C-terminal region of adrenodoxin affects its structural integrity and determines differences in its electron transfer function to cytochrome P-450.

The role of the C-terminal region of adrenodoxin was studied by analyzing deletion mutants 4-114 and 4-108 lacking amino acids 1-3 and 115-128 or 109-128, respectively. Absorption spectra of these mutants were found to be identical to that of wild type adrenodoxin. However, EPR and CD studies indicated that the structure of deletion mutants 4-114 and 4-108 differs from that of wild type adrenodoxin. Mutant 4-107, which in addition to residues 109-128 lacks the unique proline 108, showed no EPR spectrum.
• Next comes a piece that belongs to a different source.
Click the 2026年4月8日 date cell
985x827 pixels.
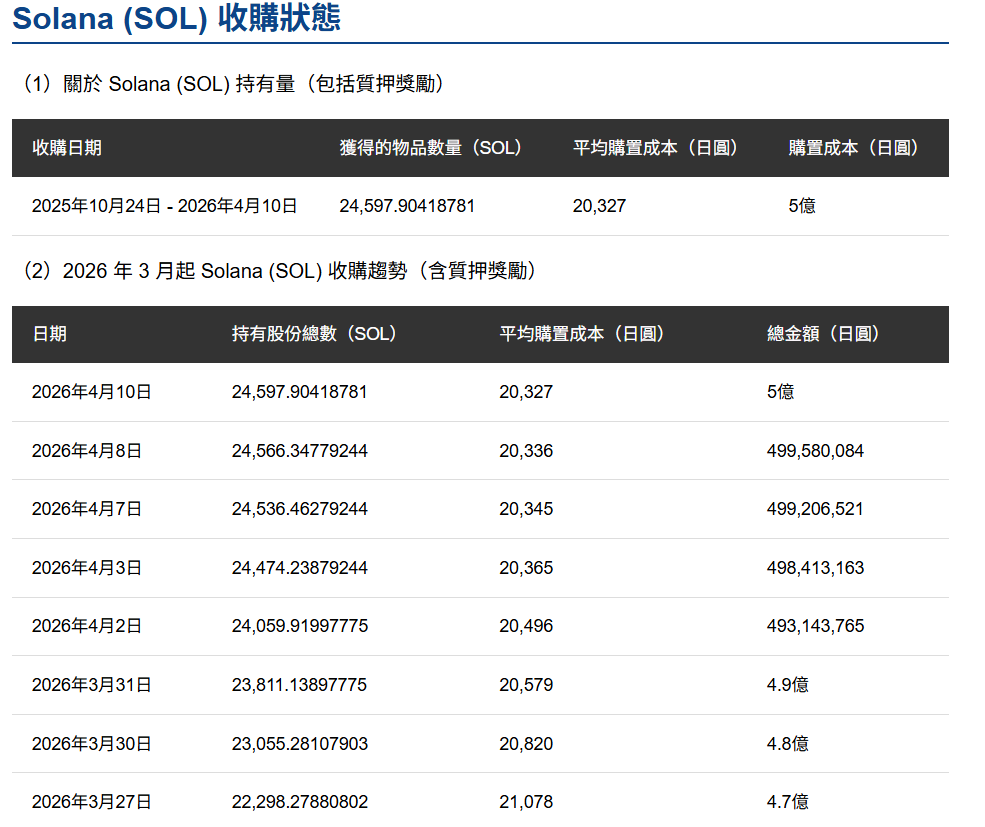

This indicates that proline 108 plays an essential role for the formation of the iron-sulfur cluster. Deletion of residues 115-128 or 109-128 did not essentially affect adrenodoxin reductase binding as shown by nearly unchanged cytochrome c reduction activity. In a CYP11A1 assay, mutants 4-108 and 4-114 exhibited 3.2- and 5-fold decreased Km values, respectively, whilst the Kd values for CYP11A1 decreased 3- and 1.9-fold, respectively. Additionally, in a CYP11B1 assay, mutants 4-108 and 4-114 showed decreased Km values. Furthermore, the first step of electron transfer to CYP11B1, but not to CYP11A1, was accelerated up to 4.5-fold by the adrenodoxin mutants. The results suggest that the C-terminal peptide of adrenodoxin, especially proline 108, affects the structural integrity of the iron-sulfur cluster and that electron donation from adrenodoxin to CYP11A1 and CYP11B1 is determined at least in part by different features of the cytochromes.